Please print every record below exactly as it appears, but leave out the pictures.
******
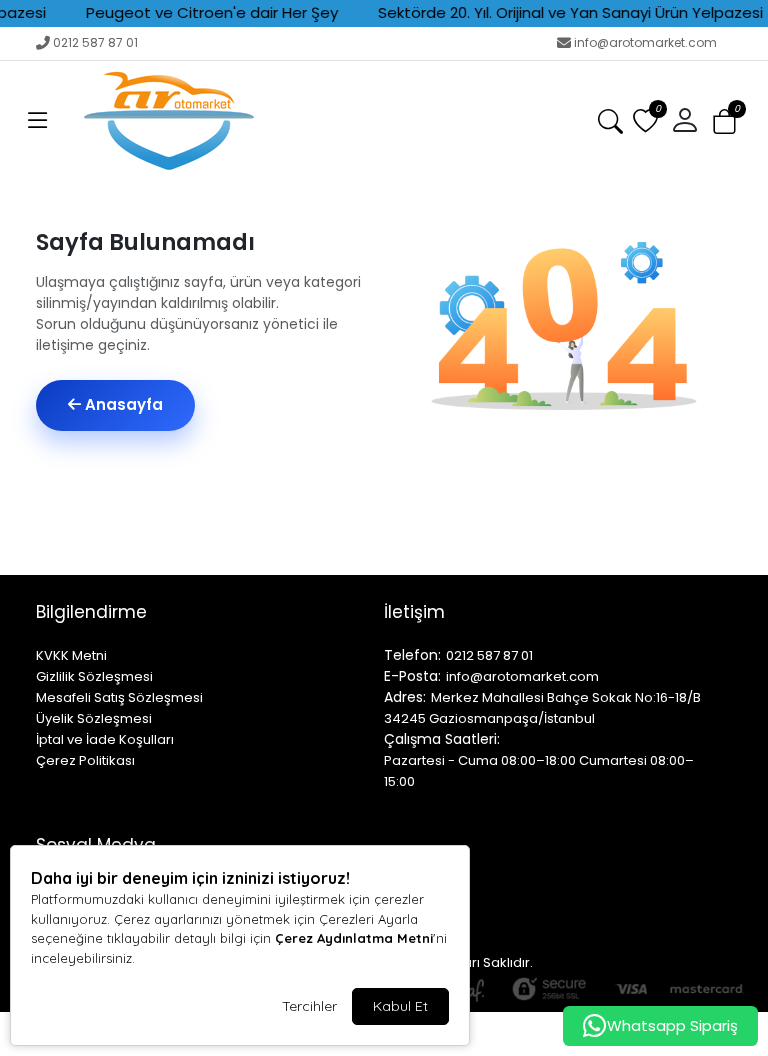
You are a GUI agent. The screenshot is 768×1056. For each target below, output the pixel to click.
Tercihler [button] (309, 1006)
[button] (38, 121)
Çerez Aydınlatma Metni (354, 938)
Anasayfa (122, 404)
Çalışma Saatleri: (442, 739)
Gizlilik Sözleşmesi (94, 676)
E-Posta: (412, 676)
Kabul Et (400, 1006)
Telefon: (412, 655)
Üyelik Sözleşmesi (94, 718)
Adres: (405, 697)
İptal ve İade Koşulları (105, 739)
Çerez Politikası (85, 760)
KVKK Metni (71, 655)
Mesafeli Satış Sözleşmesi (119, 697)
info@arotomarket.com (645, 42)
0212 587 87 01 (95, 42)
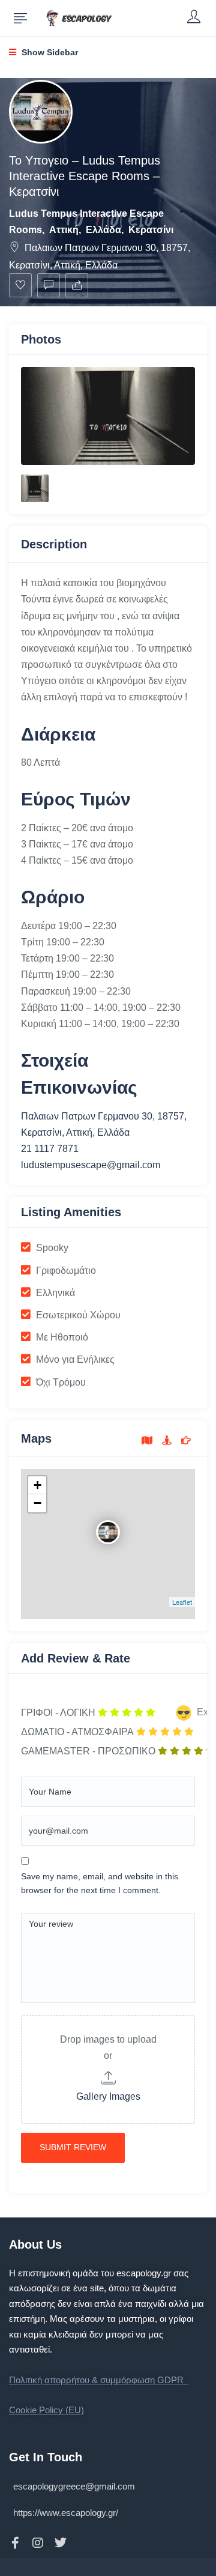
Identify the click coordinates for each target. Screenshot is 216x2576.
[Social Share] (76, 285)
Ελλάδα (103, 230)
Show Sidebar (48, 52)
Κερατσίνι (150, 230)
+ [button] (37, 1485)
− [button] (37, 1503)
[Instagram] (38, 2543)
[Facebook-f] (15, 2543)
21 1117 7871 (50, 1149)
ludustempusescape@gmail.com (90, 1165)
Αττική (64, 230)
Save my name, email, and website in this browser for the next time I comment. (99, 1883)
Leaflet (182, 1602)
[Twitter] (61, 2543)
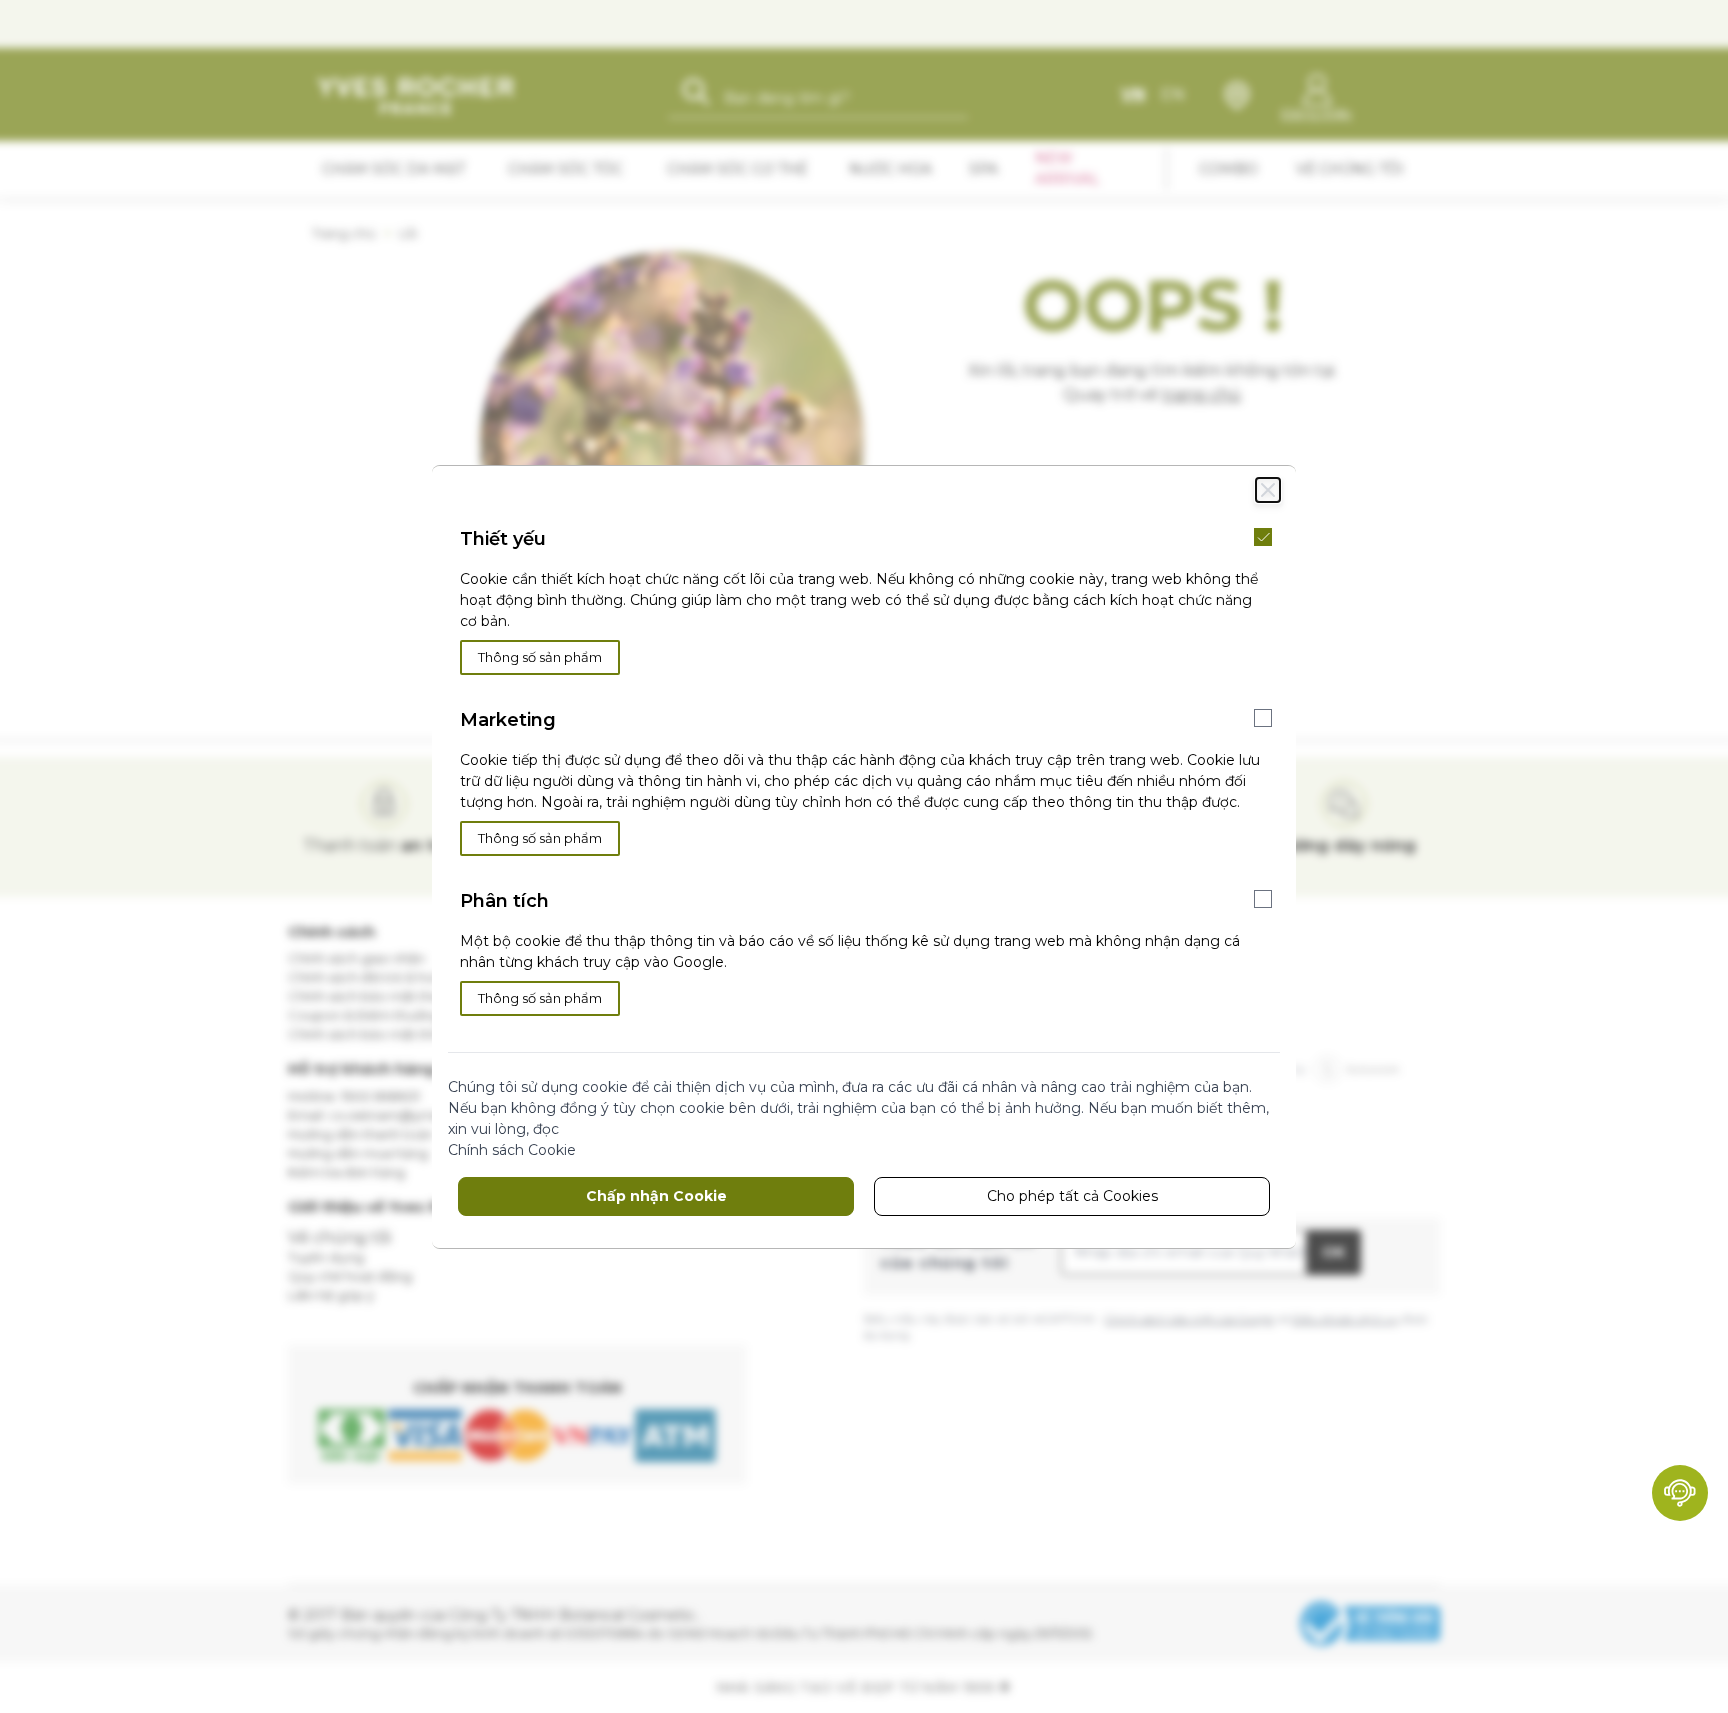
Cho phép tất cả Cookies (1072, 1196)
******
# SOLUTION TO THIS TASK
You are a GUI agent. The screenshot is 768×1056. For each target below, output the pixel to click.
Tercihler [button] (309, 1006)
[button] (38, 121)
Çerez Aydınlatma Metni (354, 938)
Anasayfa (122, 404)
Çalışma Saatleri: (442, 739)
Gizlilik Sözleşmesi (94, 676)
E-Posta: (412, 676)
Kabul Et (400, 1006)
Telefon: (412, 655)
Üyelik Sözleşmesi (94, 718)
Adres: (405, 697)
İptal ve İade Koşulları (105, 739)
Çerez Politikası (85, 760)
KVKK Metni (71, 655)
Mesafeli Satış Sözleşmesi (119, 697)
info@arotomarket.com (645, 42)
0212 587 87 01 (95, 42)
Identify the click coordinates for each target. Screenshot is 216x2576.
[Social Share] (76, 285)
Ελλάδα (103, 230)
Show Sidebar (48, 52)
Κερατσίνι (150, 230)
+ [button] (37, 1485)
− [button] (37, 1503)
[Instagram] (38, 2543)
[Facebook-f] (15, 2543)
21 1117 7871 (50, 1149)
ludustempusescape@gmail.com (90, 1165)
Αττική (64, 230)
Save my name, email, and website in this browser for the next time I comment. (99, 1883)
Leaflet (182, 1602)
[Twitter] (61, 2543)
Cho phép tất cả Cookies (1072, 1196)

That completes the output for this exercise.